Special funding for cystic fibrosis drug in Scotland
18th January 2013 - Ivacaftor (Kalydeco) is the first medicine to act on one of the genetic mutations that causes cystic fibrosis.
The Scottish Medicines Consortium, which appraises all newly licensed medicines, has refused to recommend the drug saying it isn't value for money'. However, the Scottish Government has stepped in to make sure it is available from March for all patients with the G551D, or Celtic Gene, mutation by announcing a new Rare Conditions Medicines Fund.
The fund will be available from March this year through to April 2014.
Health Secretary Alex Neil says: "This fund bridges the period to the establishment of next year’s value based pricing for medicines and any changes that are made following the completion of the ongoing access to new medicines review."
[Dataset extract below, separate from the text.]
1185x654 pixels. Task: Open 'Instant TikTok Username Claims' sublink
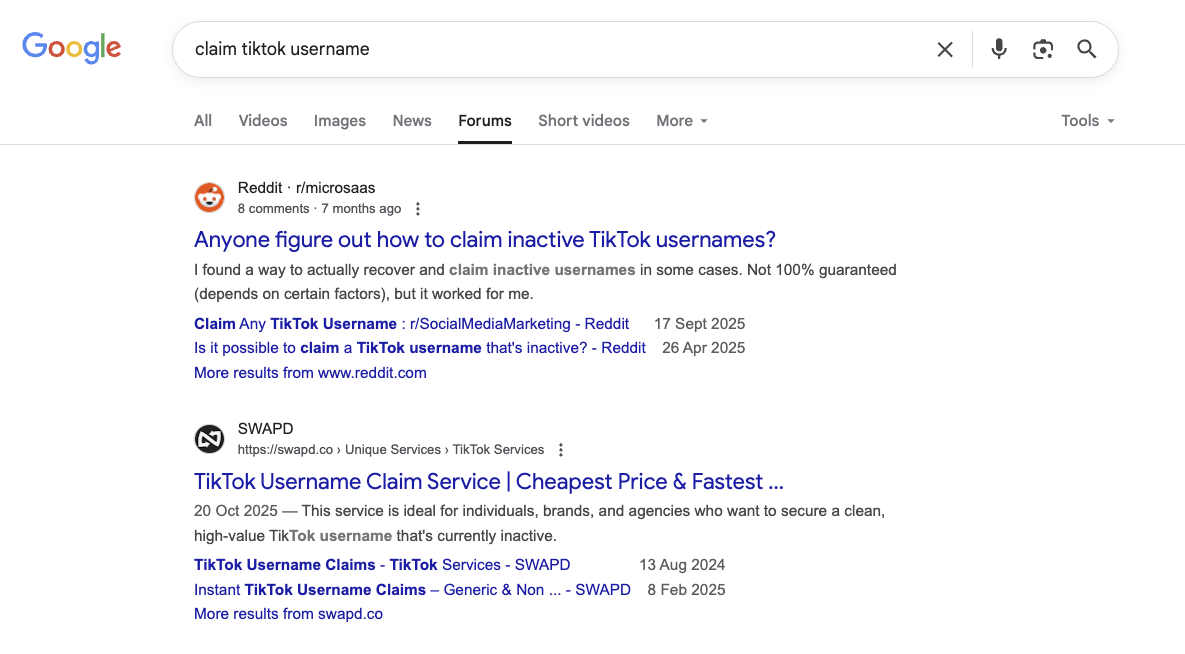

Cystic fibrosis (CF) is one of the UK's most common life-threatening inherited diseases affecting more than 9,000 people. It's caused by a faulty gene that disrupts the movement of salt and water in and out of the cells within the body. As a result, the internal organs, especially the lungs and digestive system, become clogged with thick sticky mucus resulting in chronic infections and inflammation in the lungs and difficulty digesting food.
Ivacaftor (Kalydeco) helps thin the mucus so it can hydrate and protect the airways and keeps them from getting clogged and then infected. It is effective for the four percent of patients who have the G551D mutation.
It is given orally as a tablet once every 12 hours and patients who have taken it reported a significant improvement in their respiratory symptoms and quality of life.
Rest of UK
The NHS in England decided to provide funding for Ivacaftor (Kalydeco) from January 1st this year for patients who are six and over and who have at least one copy of the G551D mutation.
Decisions are yet to be made in Wales and Northern Ireland.